***** TASK MATERIAL
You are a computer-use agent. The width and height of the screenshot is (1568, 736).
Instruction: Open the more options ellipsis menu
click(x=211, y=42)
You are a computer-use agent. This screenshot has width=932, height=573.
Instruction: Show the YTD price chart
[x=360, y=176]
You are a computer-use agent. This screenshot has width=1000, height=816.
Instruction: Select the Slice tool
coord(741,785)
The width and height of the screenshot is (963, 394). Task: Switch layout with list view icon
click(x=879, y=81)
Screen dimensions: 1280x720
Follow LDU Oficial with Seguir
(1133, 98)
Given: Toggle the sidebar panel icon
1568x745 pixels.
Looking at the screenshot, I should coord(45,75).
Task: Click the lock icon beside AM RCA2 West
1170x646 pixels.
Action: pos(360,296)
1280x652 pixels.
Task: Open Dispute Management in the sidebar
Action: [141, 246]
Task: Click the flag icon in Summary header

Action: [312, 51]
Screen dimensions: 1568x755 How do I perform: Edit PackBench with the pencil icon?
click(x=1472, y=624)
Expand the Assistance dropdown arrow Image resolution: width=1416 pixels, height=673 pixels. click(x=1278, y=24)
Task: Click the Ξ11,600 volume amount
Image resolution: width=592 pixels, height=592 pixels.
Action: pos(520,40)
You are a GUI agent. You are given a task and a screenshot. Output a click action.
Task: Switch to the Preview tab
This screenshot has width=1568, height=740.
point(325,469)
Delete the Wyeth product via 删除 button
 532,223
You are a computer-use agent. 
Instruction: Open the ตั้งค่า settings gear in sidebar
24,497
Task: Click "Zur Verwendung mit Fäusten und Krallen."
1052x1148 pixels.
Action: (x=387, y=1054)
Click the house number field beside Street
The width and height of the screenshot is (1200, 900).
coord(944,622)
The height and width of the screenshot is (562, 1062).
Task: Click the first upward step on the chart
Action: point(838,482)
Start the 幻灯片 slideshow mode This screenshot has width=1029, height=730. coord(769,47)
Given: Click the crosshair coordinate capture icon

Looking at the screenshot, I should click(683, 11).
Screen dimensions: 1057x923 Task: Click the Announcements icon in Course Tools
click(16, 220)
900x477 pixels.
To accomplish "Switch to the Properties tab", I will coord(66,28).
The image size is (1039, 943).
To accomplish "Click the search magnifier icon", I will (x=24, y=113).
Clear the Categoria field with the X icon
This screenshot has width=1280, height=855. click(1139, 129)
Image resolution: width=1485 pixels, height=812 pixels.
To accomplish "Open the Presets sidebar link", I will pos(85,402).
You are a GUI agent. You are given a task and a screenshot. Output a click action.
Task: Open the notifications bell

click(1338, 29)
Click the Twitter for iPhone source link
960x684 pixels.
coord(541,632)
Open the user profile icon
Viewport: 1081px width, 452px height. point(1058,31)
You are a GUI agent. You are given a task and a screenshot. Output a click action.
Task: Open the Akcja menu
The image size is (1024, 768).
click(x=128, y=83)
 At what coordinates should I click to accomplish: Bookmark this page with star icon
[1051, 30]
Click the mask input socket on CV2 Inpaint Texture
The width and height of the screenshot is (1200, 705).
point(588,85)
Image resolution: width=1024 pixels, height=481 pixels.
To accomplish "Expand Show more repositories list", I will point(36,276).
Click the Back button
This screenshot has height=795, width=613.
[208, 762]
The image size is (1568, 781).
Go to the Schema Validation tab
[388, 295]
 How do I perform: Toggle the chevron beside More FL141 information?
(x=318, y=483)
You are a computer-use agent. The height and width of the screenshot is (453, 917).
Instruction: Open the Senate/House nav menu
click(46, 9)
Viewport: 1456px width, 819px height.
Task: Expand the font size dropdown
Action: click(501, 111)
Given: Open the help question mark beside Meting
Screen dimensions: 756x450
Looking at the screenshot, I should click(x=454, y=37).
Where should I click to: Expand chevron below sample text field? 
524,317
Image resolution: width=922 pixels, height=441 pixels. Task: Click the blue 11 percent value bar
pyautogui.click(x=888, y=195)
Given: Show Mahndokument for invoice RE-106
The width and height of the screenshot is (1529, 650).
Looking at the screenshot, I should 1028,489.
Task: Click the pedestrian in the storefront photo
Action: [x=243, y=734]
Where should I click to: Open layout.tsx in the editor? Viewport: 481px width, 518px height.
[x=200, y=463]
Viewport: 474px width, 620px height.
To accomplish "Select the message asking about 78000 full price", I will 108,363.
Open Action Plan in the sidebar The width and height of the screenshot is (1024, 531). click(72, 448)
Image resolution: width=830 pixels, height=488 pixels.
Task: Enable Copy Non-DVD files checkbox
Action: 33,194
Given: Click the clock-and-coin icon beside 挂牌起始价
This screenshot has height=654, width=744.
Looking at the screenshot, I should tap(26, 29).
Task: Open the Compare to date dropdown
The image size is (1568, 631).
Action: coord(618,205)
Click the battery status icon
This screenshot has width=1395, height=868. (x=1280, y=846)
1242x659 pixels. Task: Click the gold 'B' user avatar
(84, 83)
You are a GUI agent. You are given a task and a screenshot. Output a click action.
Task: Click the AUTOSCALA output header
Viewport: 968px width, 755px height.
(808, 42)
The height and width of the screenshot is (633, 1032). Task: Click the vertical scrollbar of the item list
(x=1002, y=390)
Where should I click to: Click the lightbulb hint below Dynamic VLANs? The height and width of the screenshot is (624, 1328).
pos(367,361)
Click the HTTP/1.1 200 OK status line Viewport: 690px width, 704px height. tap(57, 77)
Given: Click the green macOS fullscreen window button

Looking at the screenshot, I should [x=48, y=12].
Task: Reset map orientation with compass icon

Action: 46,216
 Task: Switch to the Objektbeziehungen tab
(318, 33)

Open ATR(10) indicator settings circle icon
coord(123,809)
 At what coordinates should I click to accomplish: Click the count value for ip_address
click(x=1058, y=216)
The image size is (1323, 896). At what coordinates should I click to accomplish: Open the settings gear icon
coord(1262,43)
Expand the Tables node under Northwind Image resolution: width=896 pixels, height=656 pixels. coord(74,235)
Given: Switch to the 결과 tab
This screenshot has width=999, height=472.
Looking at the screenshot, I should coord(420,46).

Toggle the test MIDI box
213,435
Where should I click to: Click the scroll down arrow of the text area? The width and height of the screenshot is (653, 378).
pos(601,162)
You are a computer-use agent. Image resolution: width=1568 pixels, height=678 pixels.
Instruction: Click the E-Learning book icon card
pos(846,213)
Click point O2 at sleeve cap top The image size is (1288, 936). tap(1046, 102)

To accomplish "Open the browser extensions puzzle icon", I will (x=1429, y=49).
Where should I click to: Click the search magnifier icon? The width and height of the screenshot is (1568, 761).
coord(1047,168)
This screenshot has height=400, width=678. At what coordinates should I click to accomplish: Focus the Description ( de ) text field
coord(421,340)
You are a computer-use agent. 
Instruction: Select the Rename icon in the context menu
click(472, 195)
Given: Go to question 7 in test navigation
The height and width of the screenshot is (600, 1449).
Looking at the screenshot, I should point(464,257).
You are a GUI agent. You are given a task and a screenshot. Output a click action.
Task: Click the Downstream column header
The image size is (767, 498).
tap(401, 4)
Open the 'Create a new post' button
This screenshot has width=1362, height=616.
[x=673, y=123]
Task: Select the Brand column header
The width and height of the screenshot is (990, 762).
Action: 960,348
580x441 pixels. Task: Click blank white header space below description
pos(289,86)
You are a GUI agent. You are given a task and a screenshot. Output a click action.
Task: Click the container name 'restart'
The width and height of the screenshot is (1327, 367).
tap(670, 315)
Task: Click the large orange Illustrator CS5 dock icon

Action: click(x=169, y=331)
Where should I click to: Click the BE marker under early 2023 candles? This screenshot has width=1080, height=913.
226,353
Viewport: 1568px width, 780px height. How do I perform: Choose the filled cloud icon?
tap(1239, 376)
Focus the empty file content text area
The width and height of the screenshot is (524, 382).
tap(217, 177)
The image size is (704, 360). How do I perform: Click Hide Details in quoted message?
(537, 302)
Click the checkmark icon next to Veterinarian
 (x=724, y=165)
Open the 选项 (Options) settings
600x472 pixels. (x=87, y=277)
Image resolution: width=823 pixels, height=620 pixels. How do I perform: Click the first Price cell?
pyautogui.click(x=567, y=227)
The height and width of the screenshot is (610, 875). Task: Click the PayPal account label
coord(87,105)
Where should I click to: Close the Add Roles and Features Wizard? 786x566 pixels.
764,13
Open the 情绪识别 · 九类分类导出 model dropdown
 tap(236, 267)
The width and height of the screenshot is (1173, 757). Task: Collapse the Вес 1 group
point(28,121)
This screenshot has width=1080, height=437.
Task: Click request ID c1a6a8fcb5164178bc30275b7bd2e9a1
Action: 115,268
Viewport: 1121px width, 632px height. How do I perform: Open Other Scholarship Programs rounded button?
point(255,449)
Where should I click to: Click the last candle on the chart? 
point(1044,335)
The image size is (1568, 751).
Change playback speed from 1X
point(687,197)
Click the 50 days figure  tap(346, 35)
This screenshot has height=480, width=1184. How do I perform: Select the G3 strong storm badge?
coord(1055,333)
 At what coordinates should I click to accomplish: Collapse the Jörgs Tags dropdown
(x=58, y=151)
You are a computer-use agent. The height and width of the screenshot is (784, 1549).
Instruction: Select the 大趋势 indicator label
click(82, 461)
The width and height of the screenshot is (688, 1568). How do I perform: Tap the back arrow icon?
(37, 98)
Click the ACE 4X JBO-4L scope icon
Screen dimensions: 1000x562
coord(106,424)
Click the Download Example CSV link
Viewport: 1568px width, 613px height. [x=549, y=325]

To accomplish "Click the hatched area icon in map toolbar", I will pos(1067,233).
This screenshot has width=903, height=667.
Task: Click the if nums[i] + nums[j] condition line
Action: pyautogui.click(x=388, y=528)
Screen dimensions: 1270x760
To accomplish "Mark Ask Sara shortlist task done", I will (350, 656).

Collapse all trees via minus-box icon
**********
## EXERCISE DESCRIPTION
Reproduce verbatim the entries from the line containing "Image resolution: width=1485" through the line containing "(x=318, y=483)", both included.

## EXERCISE SOLUTION
Image resolution: width=1485 pixels, height=812 pixels.
To accomplish "Open the Presets sidebar link", I will pos(85,402).
You are a GUI agent. You are given a task and a screenshot. Output a click action.
Task: Open the notifications bell

click(1338, 29)
Click the Twitter for iPhone source link
960x684 pixels.
coord(541,632)
Open the user profile icon
Viewport: 1081px width, 452px height. point(1058,31)
You are a GUI agent. You are given a task and a screenshot. Output a click action.
Task: Open the Akcja menu
The image size is (1024, 768).
click(x=128, y=83)
 At what coordinates should I click to accomplish: Bookmark this page with star icon
[1051, 30]
Click the mask input socket on CV2 Inpaint Texture
The width and height of the screenshot is (1200, 705).
point(588,85)
Image resolution: width=1024 pixels, height=481 pixels.
To accomplish "Expand Show more repositories list", I will point(36,276).
Click the Back button
This screenshot has height=795, width=613.
[208, 762]
The image size is (1568, 781).
Go to the Schema Validation tab
[388, 295]
 How do I perform: Toggle the chevron beside More FL141 information?
(x=318, y=483)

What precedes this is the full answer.